◆ **Questions on the material**
A: Check each statement against the passage on the Magellanic clubmoss and answer yes or no, quoting the words from the passage that decide it: (i) The Magellanic clubmoss belongs to the family Lycopodiaceae. (ii) Every classification accepts the genus Austrolycopodium. (iii) The species grows on South Georgia.
B: Extend the passage on the Magellanic clubmoss, picking up after its last sentence.

START Passage provided

Species of spore-bearing plant

Austrolycopodium magellanicum, synonym Lycopodium magellanicum, the Magellanic clubmoss, is a species of vascular plant in the club moss family Lycopodiaceae. The genus Austrolycopodium is accepted in the Pteridophyte Phylogeny Group classification of 2016 (PPG I), but not in other classifications which submerge the genus in Lycopodium.

The species grows in the mountains of Latin America from Costa Rica and the Dominican Republic south as far as Tierra del Fuego, as well as a number of islands in the antarctic and subantarctic oceans (Tristan da Cunha, Gough Island, Amsterdam Island, South Georgia and the South Sandwich Islands, Falkland Islands, Juan Fernández Islands, Marion Island, Prince Edward Islands, Iles Crozet, Iles Kerguelen).

END Passage provided
START Collected data

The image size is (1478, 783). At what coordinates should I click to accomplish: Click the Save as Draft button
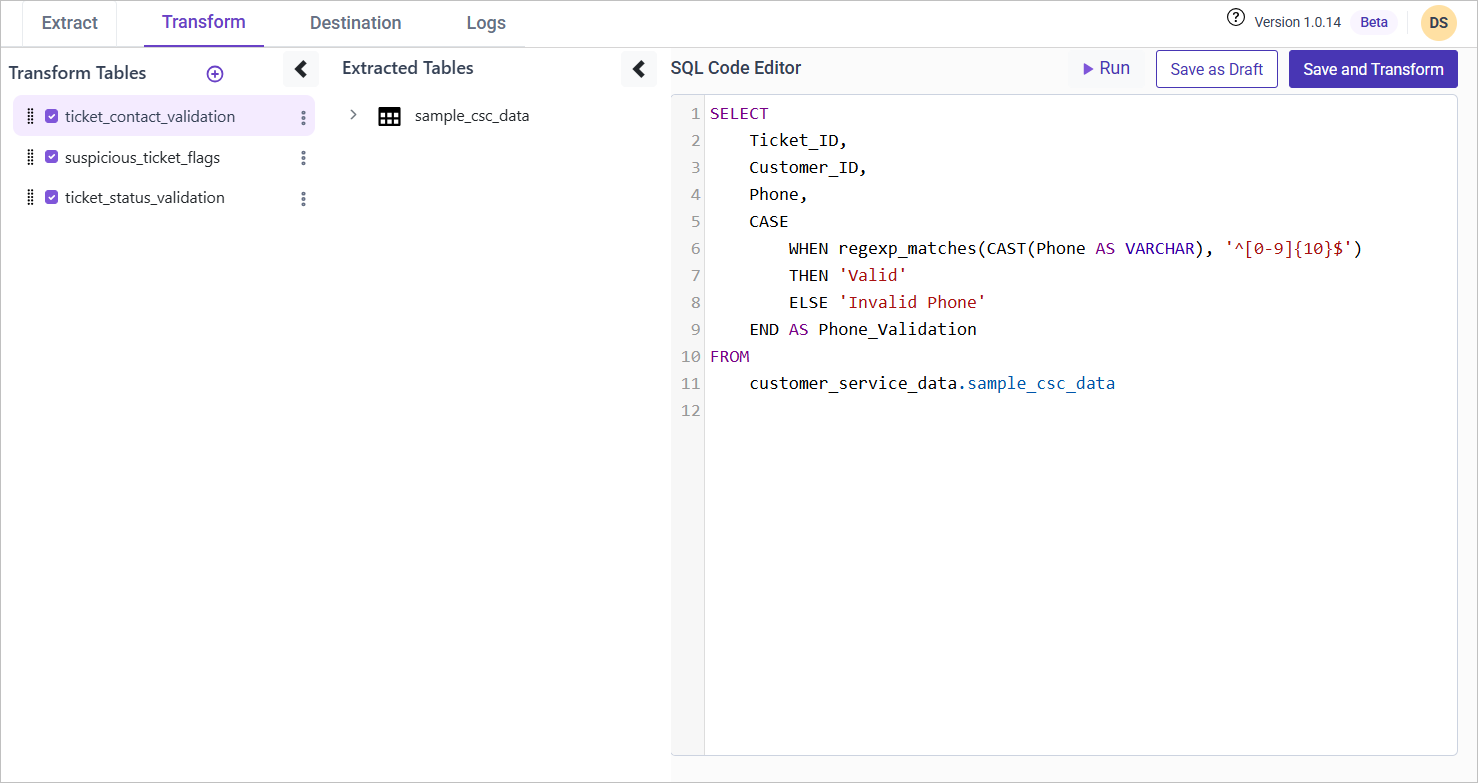(x=1216, y=70)

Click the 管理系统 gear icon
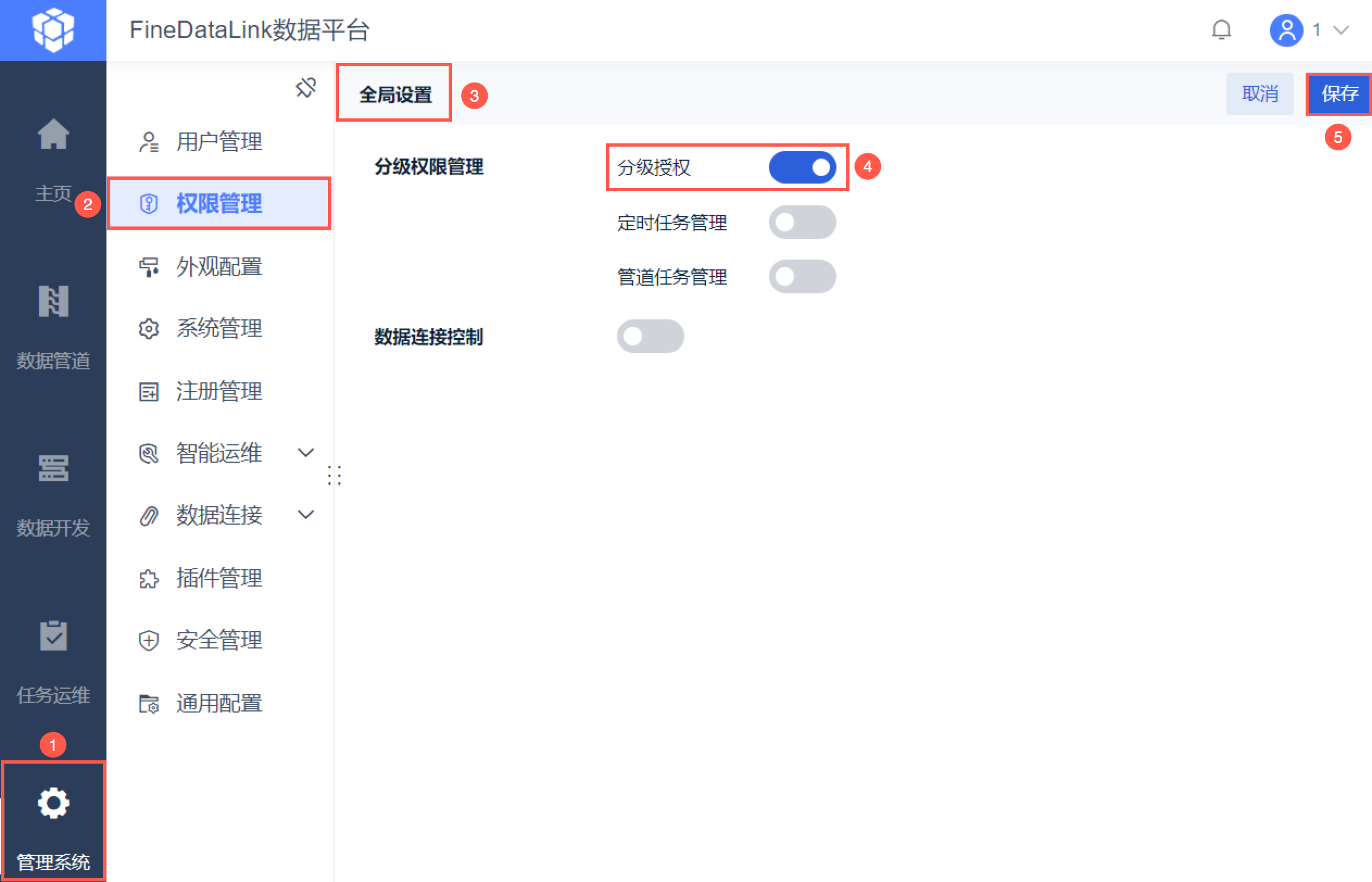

END Collected data

◆ **Responses for each task**
A:
(i) Yes: "in the club moss family Lycopodiaceae"
(ii) No: "but not in other classifications which submerge the genus in Lycopodium"
(iii) Yes: "South Georgia and the South Sandwich Islands"

B:
A number of natural products have been isolated from this plant, including magellanine, magellaninone, panticuline, acetyldihydrolycopodine, acetylfawcettiine, clavolonine (8b-hydroxylycopodine), deacetylfawcettiine, fawcettiine, lycopodine, lycodine, alpha-obscurine (2,3-dihydro-b-obscurine), and beta-obscurine. Some of the molecules within this class are known inhibitors of acetylcholinesterase (AChE).